What did I get to see?
My preview covered the end of Chapter 2 and the beginning of Chapter 3, so I quickly found myself disoriented and not entirely sure what was going on, but some strong character writing saved me from being too confused. I got to meet most of the central cast, quickly getting a good sense as to what each of their personalities were going to be at first. There are several classic tropes on display, like the jockish galoot, the mild-mannered wallflower, and the naturally charismatic leader. Much like Until Dawn, these characters aren’t quite as simple as they appear, with deeper characterisation and motivations simmering under the surface. Thankfully, these counsellors are exceedingly entertaining even before they reveal themselves to have more substance behind them, thanks to the acting. It was easy to get a sense as to who was who and what relationships existed, even without the context of the first chapter. There were a few moments where even that couldn’t keep me from being surprised by a given event, but never for any reasons other than the fact that I didn’t have as much information as I would in a normal playthrough.
How was the environment?
Another element that helped both with that suspension of disbelief and with the impeccable tone building was the soundtrack and sound effects. With the soundtrack, there were actually two options: one with licensed music and one that was more streamer friendly, taking out the licensed tracks so the streamers won’t get into any trouble. Between the two, I definitely preferred the former, as that music never got in the way of the events on screen, only adding to tone or characterisation. It seemed like the only times that I was being drawn to the lyrics were in the quiet moments where I was expected to reflect on a given character’s mental state.
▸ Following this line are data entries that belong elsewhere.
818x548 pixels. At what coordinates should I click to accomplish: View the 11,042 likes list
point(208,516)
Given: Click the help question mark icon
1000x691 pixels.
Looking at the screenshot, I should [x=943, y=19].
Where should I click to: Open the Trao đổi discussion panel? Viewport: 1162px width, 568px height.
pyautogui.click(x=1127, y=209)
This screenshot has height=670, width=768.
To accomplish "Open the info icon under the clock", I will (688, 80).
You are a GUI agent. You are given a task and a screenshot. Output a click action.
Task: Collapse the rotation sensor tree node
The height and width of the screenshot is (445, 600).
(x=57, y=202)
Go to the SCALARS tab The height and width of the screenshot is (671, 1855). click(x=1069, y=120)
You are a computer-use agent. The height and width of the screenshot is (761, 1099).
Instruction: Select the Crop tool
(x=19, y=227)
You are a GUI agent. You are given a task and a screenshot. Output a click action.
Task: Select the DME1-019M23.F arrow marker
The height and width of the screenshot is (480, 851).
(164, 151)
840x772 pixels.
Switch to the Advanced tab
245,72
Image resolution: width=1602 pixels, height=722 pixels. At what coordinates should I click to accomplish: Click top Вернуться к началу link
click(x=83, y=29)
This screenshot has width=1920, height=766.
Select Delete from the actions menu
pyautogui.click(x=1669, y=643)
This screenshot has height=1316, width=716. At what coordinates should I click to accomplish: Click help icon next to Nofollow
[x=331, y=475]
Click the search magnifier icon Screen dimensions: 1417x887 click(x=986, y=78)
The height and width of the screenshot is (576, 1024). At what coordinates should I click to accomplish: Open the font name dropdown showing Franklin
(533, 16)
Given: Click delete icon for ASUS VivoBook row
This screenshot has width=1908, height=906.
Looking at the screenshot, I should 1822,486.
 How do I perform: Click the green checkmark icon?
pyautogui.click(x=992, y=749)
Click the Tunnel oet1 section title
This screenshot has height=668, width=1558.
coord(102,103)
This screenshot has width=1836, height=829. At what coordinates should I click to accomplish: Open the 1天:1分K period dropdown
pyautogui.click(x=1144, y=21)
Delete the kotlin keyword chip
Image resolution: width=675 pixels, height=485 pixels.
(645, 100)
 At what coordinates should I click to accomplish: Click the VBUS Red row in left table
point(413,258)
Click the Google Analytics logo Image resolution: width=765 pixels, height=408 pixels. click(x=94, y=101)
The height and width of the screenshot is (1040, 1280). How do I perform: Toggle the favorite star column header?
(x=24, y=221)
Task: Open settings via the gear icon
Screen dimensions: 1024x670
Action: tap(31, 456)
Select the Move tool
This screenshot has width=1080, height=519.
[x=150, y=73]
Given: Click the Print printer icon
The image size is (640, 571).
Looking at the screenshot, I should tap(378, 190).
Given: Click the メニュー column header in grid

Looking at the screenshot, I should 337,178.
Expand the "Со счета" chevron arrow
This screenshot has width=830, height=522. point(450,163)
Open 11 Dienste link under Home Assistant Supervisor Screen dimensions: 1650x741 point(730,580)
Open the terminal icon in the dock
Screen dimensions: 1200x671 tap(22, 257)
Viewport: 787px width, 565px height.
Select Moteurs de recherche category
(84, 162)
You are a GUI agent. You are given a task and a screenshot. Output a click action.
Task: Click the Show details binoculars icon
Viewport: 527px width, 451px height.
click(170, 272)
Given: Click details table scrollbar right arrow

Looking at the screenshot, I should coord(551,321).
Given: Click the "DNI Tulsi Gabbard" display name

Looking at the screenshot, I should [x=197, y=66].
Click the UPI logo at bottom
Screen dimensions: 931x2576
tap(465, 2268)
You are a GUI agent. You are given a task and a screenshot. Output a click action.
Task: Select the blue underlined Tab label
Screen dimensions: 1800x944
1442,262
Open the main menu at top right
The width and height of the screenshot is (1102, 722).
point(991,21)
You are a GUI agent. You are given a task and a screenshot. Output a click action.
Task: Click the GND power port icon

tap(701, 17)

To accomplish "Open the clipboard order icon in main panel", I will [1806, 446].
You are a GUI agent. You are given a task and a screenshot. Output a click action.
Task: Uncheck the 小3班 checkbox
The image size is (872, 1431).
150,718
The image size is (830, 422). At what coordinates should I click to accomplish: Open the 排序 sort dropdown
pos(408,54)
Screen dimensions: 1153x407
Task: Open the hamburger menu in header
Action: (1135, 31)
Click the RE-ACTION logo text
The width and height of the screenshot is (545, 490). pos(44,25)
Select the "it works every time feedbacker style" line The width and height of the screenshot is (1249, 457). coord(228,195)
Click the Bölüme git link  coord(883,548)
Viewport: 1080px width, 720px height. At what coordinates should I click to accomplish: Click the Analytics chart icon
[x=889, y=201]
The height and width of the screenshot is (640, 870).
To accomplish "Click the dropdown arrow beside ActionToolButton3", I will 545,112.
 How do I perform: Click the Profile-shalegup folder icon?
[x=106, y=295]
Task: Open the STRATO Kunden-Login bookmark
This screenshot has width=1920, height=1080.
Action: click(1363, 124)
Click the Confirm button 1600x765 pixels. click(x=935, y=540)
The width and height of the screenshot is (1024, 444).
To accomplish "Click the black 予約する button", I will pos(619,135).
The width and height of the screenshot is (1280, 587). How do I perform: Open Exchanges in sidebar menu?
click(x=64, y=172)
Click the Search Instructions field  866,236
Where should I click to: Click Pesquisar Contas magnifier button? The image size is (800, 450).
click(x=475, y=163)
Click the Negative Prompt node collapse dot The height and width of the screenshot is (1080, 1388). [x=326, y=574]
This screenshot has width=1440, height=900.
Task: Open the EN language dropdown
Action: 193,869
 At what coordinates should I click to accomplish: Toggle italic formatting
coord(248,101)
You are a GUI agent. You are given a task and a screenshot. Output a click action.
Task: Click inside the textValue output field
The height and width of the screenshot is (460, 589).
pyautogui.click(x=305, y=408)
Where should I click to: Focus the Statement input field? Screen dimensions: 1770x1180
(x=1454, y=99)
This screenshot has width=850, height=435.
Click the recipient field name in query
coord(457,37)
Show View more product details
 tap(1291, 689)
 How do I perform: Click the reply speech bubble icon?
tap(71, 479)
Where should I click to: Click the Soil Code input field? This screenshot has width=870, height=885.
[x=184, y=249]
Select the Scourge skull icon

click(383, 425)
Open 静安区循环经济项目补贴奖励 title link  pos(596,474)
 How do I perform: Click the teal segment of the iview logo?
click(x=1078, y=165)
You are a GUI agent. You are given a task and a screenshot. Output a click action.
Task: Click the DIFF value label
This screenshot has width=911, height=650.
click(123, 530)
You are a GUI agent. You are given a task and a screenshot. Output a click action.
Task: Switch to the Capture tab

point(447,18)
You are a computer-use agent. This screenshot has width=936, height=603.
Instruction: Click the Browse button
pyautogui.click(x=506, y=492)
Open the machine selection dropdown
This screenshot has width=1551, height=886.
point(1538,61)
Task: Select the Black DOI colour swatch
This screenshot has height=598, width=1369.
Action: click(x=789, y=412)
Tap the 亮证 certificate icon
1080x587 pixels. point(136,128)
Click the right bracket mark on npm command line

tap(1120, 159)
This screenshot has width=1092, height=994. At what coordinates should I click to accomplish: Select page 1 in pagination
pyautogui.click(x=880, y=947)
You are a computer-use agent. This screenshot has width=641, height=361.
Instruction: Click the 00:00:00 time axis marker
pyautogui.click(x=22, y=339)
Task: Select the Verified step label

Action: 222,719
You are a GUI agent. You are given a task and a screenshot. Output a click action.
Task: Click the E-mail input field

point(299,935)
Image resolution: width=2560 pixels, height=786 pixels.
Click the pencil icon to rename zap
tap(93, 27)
How did my choices affect the story?
Lastly, I want to go over some of the choices I had access to. I made an effort to pick differently on two subsequent runs, but I still didn’t find every option available to me. Even so, I saw a range of dialogues and events available. Some choices were a bit on the disappointing side, but not too many. Most of the time, I found myself in significantly different positions depending on what I chose to focus on, including a rather sweet scene locked behind choosing not to kiss someone and two different clues to one of The Quarry’s central mysteries hidden behind my decision to either shoot somebody or leave them be.